You probably already know what AngularJS is: a Superheroic JavaScript framework. I learned it more or less one year ago, and since then I’ve been using it whenever I could instead of vanilla JS and/or jQuery. This time, I tried to follow the AngularJS style guideline by John Papa. This guideline shows almost everything you need to know and apply when you create an AngularJS application, like:

  • How to name files
  • How to make Controllers and Directives
  • When to use Services and Factories
  • How to use IIFEs to wrap every component of the application
  • RTFM for more

It is actually the first time I use IIFEs (Immediately-Invoked Function Expression) in a JS application; I never knew why to use them. If you don’t already know, they’re used to avoid polluting the global scope; probably there is already a dependency using the same variable name as you.

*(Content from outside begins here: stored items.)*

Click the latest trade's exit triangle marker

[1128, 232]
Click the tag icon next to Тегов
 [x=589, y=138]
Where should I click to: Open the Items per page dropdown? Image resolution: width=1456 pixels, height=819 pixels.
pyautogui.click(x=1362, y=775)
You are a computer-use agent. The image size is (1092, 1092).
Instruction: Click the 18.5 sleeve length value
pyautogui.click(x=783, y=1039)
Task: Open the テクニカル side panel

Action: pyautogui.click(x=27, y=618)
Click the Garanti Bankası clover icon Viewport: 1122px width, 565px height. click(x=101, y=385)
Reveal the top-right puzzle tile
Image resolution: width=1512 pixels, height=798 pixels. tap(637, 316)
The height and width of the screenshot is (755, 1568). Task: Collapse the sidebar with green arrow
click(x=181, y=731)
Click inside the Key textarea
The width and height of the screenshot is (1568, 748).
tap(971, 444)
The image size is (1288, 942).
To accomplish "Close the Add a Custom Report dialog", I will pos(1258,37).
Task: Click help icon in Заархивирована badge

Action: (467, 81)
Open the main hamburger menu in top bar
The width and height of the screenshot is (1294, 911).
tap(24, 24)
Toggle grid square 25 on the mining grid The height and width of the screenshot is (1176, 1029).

For starters, Gulp is a task automation tool. Just like Maven, Gradle and similar other tools, it makes sure to automate some tasks for the developer, simplifying work and easing the process.

I used it for tasks like minifying and concatenating JavaScript files, and also for compiling, minifying and concatenating SASS files. This is a good web development practice because it makes the assets smaller and the website can be served quicker. In fact, Ruby on Rails uses the same technique for serving websites and web applications faster.

Also, Rails appends a hash value to the name of the compiled files, which is created upon the content of the files. So the files are cached in the user browser and re-cached when the hash value changes (when the content of the files changes).

This is one of the tasks I wrote, that helps me follow some JavaScript Coding Style (JSCS), minify/uglify the files and then concatenate them into one single, minified file called build/app.js. Is this file which is included in the HTML page. The same thing applies to SASS. Also, I used Gulp to create a live-reload service for the application: whenever I changed anything in the JS or SASS files, the page is automatically refreshed and the view is updated. It can be very helpful when developing with more than one screen: one for writing code and the other one for actually seeing the application running.

Probably later I will add a back-end service to this UI. Right now, I’m thinking about using Node.js or maybe Rails (or any other Ruby framework), but even Java might be an alternative, with Spring Framework or Spark.